Die stilisierte Darstellung der Stickerei zeigt den makedonischen König Alexander den Großen (356-323 v.Chr.) als gekrönten Herrscher mit zwei gekreuzten Zeptern. Mit Hilfe von zwei Adlern versucht er, zum Himmel aufzusteigen.
Gläsernes Trinkhorn aus Salzer Merowingergrab dabei
Neben diesen beiden Meisterwerken zeigt die Landesausstellung drei weitere Schätze, deren Geschichte nach Mainfranken führt. Aus der Niedersächsischen Landesbibliothek in Hannover ist eine Handschrift zu sehen, die als bisher ältestes illustriertes Heiligenleben die Leidensgeschichte, die "Passio", des heiligen Kilian darstellt. Er ist Schutzpatron Würzburgs, des Bistums und Frankens.
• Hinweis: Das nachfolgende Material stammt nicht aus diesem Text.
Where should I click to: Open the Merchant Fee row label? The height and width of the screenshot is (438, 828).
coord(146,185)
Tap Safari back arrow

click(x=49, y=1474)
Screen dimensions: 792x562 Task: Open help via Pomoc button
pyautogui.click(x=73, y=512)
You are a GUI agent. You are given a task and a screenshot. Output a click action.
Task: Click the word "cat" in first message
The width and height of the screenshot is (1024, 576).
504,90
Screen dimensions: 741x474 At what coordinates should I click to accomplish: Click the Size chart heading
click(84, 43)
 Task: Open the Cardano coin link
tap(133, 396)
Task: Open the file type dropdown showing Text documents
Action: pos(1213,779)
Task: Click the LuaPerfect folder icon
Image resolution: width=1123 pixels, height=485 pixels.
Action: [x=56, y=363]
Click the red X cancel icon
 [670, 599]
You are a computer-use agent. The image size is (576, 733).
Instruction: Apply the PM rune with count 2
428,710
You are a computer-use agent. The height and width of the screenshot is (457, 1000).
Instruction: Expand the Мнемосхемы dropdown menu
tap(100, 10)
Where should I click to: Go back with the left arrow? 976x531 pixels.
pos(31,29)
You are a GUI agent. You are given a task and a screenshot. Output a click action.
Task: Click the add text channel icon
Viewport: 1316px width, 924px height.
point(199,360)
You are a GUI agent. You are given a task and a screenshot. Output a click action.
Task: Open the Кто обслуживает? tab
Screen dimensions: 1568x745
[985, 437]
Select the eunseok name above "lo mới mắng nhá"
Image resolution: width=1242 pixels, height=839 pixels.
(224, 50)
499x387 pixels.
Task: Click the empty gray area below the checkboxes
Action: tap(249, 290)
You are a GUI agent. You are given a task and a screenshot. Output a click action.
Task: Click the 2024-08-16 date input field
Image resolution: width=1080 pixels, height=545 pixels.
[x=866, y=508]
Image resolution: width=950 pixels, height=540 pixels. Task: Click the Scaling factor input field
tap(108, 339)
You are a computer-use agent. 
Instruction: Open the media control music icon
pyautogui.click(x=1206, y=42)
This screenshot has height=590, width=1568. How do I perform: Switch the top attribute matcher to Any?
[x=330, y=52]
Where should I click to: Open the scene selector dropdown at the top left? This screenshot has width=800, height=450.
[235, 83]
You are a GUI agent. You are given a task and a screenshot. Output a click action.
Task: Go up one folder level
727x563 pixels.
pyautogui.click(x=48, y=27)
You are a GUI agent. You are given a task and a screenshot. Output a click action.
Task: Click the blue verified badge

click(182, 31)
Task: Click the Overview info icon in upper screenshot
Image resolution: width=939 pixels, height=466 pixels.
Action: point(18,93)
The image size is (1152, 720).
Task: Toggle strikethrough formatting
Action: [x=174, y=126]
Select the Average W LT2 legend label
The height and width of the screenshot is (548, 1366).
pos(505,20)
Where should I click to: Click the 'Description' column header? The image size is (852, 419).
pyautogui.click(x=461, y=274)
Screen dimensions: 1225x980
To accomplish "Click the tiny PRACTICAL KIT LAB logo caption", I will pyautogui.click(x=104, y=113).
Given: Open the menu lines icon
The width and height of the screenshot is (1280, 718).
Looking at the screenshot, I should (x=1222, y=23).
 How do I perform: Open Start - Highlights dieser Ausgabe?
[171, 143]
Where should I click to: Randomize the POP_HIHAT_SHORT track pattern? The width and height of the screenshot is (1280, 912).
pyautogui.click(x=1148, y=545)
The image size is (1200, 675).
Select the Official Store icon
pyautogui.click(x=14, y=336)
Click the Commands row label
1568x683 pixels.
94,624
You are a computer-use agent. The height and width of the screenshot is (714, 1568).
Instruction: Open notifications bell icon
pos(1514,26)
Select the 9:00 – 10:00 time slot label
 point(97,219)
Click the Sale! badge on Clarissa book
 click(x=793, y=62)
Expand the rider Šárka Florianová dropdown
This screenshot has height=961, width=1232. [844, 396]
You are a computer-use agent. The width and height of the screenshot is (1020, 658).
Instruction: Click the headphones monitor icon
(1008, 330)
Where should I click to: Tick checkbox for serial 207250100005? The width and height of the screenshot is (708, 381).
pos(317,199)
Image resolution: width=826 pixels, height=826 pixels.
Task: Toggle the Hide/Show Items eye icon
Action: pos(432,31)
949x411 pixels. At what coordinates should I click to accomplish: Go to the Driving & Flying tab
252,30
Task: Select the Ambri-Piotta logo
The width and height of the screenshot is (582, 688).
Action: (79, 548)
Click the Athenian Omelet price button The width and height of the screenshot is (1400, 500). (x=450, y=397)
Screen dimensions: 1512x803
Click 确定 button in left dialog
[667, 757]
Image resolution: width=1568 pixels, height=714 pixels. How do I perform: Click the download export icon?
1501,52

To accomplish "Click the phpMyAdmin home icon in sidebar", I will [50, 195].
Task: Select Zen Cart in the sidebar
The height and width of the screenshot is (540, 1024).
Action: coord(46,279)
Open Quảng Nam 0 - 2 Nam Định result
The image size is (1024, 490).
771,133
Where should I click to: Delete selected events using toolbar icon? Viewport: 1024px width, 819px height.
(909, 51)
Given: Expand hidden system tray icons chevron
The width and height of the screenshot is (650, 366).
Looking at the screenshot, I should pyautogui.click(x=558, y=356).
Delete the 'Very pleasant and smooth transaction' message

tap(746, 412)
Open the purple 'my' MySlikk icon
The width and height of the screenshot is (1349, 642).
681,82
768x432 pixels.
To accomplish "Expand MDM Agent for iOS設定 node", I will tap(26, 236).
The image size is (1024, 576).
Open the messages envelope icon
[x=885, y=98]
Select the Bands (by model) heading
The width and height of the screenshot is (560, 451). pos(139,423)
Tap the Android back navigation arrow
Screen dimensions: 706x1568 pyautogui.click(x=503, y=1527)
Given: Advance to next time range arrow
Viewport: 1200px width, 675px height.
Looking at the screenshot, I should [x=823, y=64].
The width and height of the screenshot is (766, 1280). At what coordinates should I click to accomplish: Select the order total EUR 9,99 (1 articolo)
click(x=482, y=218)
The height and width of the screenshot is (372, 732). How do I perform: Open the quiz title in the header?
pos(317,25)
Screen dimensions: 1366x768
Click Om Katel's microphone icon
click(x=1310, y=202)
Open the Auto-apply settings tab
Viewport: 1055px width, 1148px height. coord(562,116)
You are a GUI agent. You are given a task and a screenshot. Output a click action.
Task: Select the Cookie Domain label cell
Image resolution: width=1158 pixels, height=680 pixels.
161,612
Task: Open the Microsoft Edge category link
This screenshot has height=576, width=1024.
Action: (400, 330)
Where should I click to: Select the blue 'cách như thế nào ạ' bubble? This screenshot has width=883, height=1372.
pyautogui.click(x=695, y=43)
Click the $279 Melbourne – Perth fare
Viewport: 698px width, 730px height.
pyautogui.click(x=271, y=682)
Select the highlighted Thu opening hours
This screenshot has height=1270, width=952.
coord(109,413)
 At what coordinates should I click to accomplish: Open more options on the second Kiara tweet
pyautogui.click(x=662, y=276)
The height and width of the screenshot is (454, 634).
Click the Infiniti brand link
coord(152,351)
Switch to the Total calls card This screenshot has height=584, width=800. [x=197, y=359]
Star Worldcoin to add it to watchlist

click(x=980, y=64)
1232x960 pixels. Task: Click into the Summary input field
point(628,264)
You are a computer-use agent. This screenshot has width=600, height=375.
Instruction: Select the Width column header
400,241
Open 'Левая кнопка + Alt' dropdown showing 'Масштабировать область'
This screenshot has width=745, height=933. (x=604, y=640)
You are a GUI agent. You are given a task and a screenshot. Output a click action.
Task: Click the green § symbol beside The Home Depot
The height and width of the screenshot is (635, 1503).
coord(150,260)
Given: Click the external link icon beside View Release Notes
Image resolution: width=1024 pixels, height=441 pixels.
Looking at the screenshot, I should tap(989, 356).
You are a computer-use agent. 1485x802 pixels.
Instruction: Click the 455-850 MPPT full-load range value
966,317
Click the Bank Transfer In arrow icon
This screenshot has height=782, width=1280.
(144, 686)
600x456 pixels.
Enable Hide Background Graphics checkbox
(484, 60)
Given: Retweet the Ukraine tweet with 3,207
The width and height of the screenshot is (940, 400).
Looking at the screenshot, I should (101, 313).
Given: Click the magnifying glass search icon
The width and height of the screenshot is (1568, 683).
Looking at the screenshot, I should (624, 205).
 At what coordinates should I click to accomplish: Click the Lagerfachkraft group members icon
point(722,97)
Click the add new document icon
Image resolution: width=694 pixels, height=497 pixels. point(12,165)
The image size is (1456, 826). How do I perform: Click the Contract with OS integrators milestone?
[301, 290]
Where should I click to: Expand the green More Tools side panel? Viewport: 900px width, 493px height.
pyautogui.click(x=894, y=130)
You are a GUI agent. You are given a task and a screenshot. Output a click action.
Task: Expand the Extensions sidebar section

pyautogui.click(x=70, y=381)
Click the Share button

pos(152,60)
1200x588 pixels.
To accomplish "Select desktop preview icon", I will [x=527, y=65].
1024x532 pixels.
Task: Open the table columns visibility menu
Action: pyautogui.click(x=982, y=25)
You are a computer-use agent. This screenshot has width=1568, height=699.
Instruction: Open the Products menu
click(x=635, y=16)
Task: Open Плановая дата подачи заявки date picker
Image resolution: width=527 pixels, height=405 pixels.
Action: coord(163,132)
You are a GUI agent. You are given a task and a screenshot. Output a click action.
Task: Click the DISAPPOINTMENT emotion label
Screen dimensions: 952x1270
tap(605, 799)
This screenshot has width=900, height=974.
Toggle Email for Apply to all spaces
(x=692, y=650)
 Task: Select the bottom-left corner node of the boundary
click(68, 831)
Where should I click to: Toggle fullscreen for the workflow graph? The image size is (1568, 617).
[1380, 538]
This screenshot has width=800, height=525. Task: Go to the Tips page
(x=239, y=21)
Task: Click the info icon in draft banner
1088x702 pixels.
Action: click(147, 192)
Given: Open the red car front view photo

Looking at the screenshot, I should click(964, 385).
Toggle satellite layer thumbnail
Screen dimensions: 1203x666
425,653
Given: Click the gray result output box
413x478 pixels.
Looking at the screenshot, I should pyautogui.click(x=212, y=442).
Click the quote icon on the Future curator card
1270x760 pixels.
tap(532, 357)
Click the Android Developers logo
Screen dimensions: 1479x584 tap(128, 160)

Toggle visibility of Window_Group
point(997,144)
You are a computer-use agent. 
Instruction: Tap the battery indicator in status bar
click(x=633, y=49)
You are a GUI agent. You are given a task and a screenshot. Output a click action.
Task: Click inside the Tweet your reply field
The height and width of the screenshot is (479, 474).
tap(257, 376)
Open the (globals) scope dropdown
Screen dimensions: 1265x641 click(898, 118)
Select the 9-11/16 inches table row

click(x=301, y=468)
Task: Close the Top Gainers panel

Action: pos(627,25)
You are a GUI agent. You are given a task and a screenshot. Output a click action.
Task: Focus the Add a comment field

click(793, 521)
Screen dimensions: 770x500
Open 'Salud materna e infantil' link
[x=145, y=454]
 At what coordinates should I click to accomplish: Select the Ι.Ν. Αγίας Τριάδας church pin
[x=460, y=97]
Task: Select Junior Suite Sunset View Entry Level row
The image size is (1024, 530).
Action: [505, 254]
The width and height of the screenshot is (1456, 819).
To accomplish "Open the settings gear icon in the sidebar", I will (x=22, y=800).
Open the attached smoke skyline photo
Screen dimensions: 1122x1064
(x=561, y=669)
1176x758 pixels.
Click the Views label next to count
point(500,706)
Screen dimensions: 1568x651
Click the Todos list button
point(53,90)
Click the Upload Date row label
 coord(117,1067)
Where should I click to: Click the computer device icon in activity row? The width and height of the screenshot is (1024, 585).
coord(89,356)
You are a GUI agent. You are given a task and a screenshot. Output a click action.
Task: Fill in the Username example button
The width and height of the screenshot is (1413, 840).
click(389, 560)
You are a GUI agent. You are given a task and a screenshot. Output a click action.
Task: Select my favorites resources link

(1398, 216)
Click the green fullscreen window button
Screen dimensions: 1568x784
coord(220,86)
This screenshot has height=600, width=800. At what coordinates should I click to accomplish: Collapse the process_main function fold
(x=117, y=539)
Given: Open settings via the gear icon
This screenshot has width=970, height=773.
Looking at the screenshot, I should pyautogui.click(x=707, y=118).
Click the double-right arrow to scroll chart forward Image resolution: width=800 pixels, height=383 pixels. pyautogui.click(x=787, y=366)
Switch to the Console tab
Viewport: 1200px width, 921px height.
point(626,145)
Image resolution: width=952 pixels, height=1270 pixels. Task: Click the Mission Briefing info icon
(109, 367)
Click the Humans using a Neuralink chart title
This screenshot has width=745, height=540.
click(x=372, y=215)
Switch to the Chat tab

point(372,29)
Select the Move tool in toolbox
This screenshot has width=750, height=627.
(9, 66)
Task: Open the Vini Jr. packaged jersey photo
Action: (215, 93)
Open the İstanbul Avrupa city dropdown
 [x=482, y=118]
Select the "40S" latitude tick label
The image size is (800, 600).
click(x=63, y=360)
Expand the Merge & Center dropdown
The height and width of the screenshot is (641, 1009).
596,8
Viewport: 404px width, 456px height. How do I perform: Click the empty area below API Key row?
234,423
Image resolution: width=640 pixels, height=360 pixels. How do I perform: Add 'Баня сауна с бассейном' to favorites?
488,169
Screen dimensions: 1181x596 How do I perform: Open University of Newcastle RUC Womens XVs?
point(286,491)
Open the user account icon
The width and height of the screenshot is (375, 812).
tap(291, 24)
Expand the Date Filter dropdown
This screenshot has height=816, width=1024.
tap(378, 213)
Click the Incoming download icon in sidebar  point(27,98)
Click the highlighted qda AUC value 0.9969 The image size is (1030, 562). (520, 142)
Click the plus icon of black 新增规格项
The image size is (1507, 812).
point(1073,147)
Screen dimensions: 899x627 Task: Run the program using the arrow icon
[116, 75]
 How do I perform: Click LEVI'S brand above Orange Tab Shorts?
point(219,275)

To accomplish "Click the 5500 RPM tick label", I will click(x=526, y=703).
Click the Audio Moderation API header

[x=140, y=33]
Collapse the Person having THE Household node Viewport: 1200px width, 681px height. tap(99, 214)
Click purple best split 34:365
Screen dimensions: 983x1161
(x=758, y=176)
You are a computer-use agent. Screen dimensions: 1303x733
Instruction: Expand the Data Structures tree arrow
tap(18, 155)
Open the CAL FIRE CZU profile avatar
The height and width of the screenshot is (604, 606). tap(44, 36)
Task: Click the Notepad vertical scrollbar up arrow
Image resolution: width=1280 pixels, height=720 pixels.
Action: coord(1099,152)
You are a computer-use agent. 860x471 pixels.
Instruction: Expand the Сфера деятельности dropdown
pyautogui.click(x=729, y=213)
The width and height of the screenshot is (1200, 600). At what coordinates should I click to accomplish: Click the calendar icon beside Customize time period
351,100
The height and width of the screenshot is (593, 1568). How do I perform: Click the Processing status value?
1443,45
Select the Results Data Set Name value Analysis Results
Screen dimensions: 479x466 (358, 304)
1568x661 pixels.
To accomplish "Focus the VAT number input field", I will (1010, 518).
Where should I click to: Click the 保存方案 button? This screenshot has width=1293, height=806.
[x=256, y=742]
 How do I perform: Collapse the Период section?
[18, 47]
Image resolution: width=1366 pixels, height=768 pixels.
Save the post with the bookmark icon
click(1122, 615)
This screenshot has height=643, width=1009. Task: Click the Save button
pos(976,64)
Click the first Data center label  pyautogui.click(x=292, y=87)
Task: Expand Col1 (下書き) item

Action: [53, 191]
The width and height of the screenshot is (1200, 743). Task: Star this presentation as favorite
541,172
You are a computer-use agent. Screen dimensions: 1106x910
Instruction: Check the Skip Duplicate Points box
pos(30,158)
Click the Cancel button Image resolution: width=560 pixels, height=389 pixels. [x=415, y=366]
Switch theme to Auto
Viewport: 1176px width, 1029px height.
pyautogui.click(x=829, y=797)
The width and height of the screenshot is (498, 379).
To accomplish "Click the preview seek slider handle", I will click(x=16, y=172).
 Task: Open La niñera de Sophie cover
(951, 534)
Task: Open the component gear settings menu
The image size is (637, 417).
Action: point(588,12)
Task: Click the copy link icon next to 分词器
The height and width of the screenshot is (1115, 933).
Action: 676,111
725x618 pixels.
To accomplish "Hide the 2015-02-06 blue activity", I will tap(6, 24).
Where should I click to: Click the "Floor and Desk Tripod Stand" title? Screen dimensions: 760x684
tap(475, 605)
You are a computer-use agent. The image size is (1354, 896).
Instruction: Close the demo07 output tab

Entstanden ist die Pergamenthandschrift zwischen 970 und 980 im Benediktinerkloster Fulda. Projektleiter Rieptertinger schwärmt: "Das ist ein tolles Stück."
Nicht weniger begeistert ist er von einem gläsernen Trinkhorn aus der Mitte des 6. Jahrhunderts – das einzige dieser Art aus dem heutigen Bayern. Gefunden wurde es im Jahr 2000 als Beigabe in einem frühmittelalterlichen, merowingischen Grab in der Gemeinde Salz bei Bad Neustadt a.d. Saale. Das Stück kommt als Leihgabe von der Archäologischen Staatssammlung München, ausgestellt ist der Sensationsfund künftig wieder in der Schranne, dem staatlichen Zweigmuseum in Bad Königshofen (Lkr. Rhön-Grabfeld).
Und schließlich ein Ölgemälde aus dem Museum in Schloss Versailles: Es zeigt die Begegnung Napoleons mit dem Fürstprimas Karl Theodor von Dalberg an einer Mainbrücke vor Aschaffenburg im Jahr 1806. Zur Landesausstellung "Hundert Schätze aus tausend Jahren" werden bis zum 8. März über 100 000 Besucher erwartet.